The management of ECMO patients and the procedure to monitor MO performance has been previously described in detail [1]. Laboratory parameters were gathered on a daily routine (Institute for Clinical Chemistry and Laboratory Medicine, University Hospital Regensburg): e.g. activated partial thromboplastin time (aPTT), antithrombin III (ATIII), fibrinogen, D-dimers, C-reactive protein (CRP), lactate dehydrogenase (LDH), content of hemoglobin (Hb) as well as free hemoglobin (fHb), leukocyte and platelet count. Anticoagulation therapy with heparin or argatroban was administered according to requirements. In case there was no increased risk for bleeding, we aimed for an aPTT of 60sec. The median initial heparin dosage (ECMO day 1) was 6.2 [4.3–14] U/h/kg]. The median initial argatroban dosage was 1.4 [0.9–1.7] mg/h. MO performance characteristics (blood flow, sweep gas flow, CO₂ transfer, O₂ transfer, pressure drop across the MO, dpMO), blood gas analysis (BGA) results (partial pressure of oxygen, PO₂; partial pressure of carbon dioxide, PCO₂; each in arterial, venous and post MO blood samples), dosage of norepinephrine and anticoagulative therapy are gathered for the Regensburg ECMO database on a daily basis. O₂ and CO₂ transfer over the membrane are calculated based on formerly gathered BGA values [15]. Factor VIII, factor XIII, as well as vWF antigen (vWF:Ag test kit, Siemens Healthcare Diagnostics Products, Marburg, Germany) and vWF activity (Innovance vWF:Act, Siemens) were detected before and after a system exchange. vWF:Ag standard values range between 57.6 and 174.1% and vWF:Act standard values range between 47.8 and 173.2%. High molecular weight multimers were not analyzed.
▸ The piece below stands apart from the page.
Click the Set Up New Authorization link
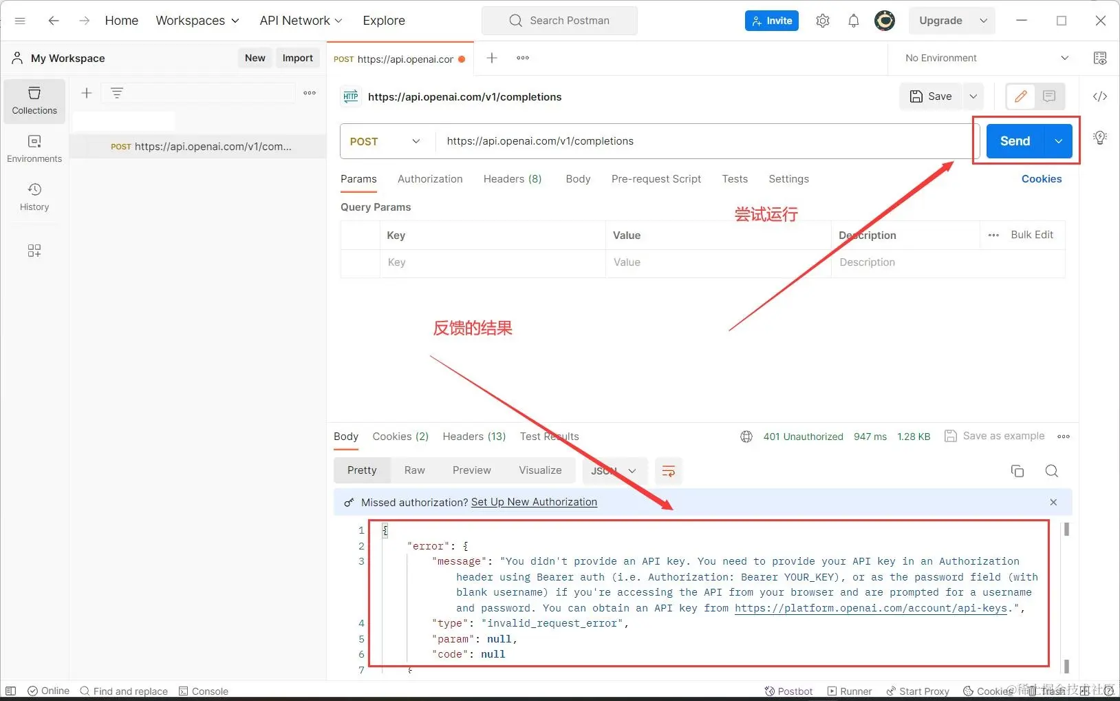(x=534, y=502)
Data collection and statistical analysis

The study was approved by the Ethics Committee of the University of Regensburg (vote no. 20-1827-104). All data were collected in the Regensburg ECMO database from 11/2017 to 11/2019 (medical records from the University Hospital Regensburg) and fully anonymized for retrospective analysis (12/2019 to 6/2020). Need for informed consent was waived by the Ethics Committee as all devices are approved for clinical use, no personalized data and only routine laboratory parameters were used. Nominal and ordinal scaled data were depicted as frequencies and statistically analyzed using the χ²-test. Interval-scaled data were depicted as median and neighboring quartiles and statistically analyzed using Kruskal-Wallis, Wilcoxon, or Mann-Whitney-Test. Significance level was set to p = 0.05. For evaluation of different subgroups’ influence in general, the level of significance α was adjusted to α*(k) = 1-(1-α)^1/k with the Error Rates Method (k = number of paired tests performed). The software package IBM SPSS-Statistics 25.0 (IBM Corp., Armonk, NY, USA) was used for the statistical evaluation.

Results

Study population

vWF:Ag levels pre exchange were used to define the study groups: the median vWF:Ag level was 425% (vWF:Ag ≤425%, vWF:Ag >425%, hereinafter referred to as low and high vWF:Ag). As shown in Table 1, patients with high vWF:Ag levels were significantly older (p = 0.008), had a higher BMI (p = 0.001) and higher SOFA (Sequential Organ Failure Assessment) score (p = 0.006). Furthermore, they required continuous renal replacement therapy (CRRT; p = 0.004) more often compared to patients with low vWF:Ag levels. Cannula size and model were comparable, except for the choice of the drainage vessel (p = 0.038; S1 Table). Apart from that, all other patient characteristics and ECMO relevant parameters were comparable between both vWF:Ag groups.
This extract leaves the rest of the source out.